Aditya Birla Group, country’s third biggest company has associated its name with every house and every family delivering value and satisfaction. Mr. Kumar Mangalam, chairman of ABG, is one of the reasons for the company’s success. From textiles to readymade clothes, telecommunications to insurance services it has a wide range of products and services in its portfolio. Be it formals for my interview process or my sister who has a keen sense of fashion or my dad who wants it “class” we could get all of it in ABG fashion retail ltd. My mother, a conservative woman, always makes sure she reaps benefit of each rupee spent and that was one of the reasons she shops in pantaloons once in a month. When away from home, for work, every time I felt like going home, I would simply pick up my phone and call them from my IDEA network. Knowingly or unknowingly ABG has been with me in success as well as failures and it will continue to be a part of my life.

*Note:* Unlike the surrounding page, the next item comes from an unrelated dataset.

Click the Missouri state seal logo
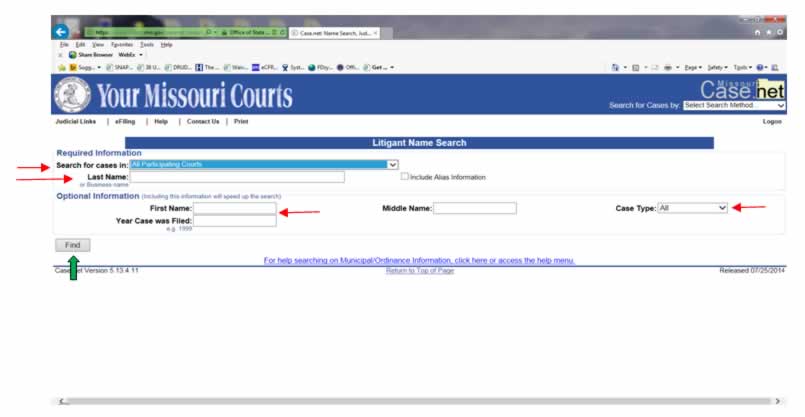Image resolution: width=805 pixels, height=417 pixels. click(72, 95)

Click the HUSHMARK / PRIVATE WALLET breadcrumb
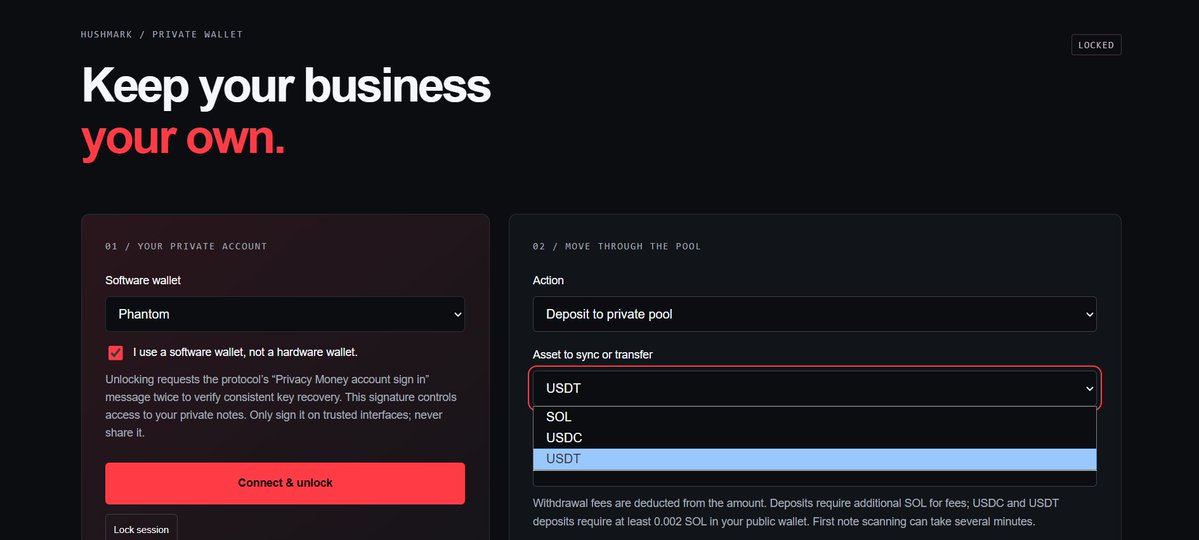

Graduated in May, I was clueless about my future. Got out of college without any offer as I didn’t appear for placements in hope of joining a B-school. After scoring 77 percentile, 99 percentile felt like a distant dream. Everyone suggested me to give GRE and go abroad but my stubborn mind couldn’t nod a yes for that. I decided to give CAT again but telling my family about the same was the toughest part. Come June, I enrolled in a coaching centre. Most of the students in the class were in the final year or were working professionals, I was the odd one out. The thing with motivation is it doesn’t last long; we must instil it as time goes. Adding to that my low mock scores started to disappoint me on a regular basis. It was time to take it a notch higher, which included zero social life, studying till odd hours, giving countless number of mocks and analysing each of them. The psychological pressure from peers and especially relatives of the question “
aur beta kya kar rahe ho?” and your friends who post pictures of their MS life. Came the D-day again, Nov 25
th, I stood at a better position than last time, but the fear of failure was lurking in the shadows, finished the exam but felt I could have performed better. The waiting part was the toughest, what if history repeats? Though I didn’t score a 99, I scored 96 percentile which was not that bad after all for everything I had to do. Thought I won the battle, but I was only halfway through. Interviews were no less than the exam. Now I had to compete with less people but who were as qualified as me.
I then understood “success is not a destination, it is a Journey, and like any road are filled with potholes and speed breakers, you need to make sure you need to persevere”. Not giving up to anything, fighting for your dream is what makes life beautiful.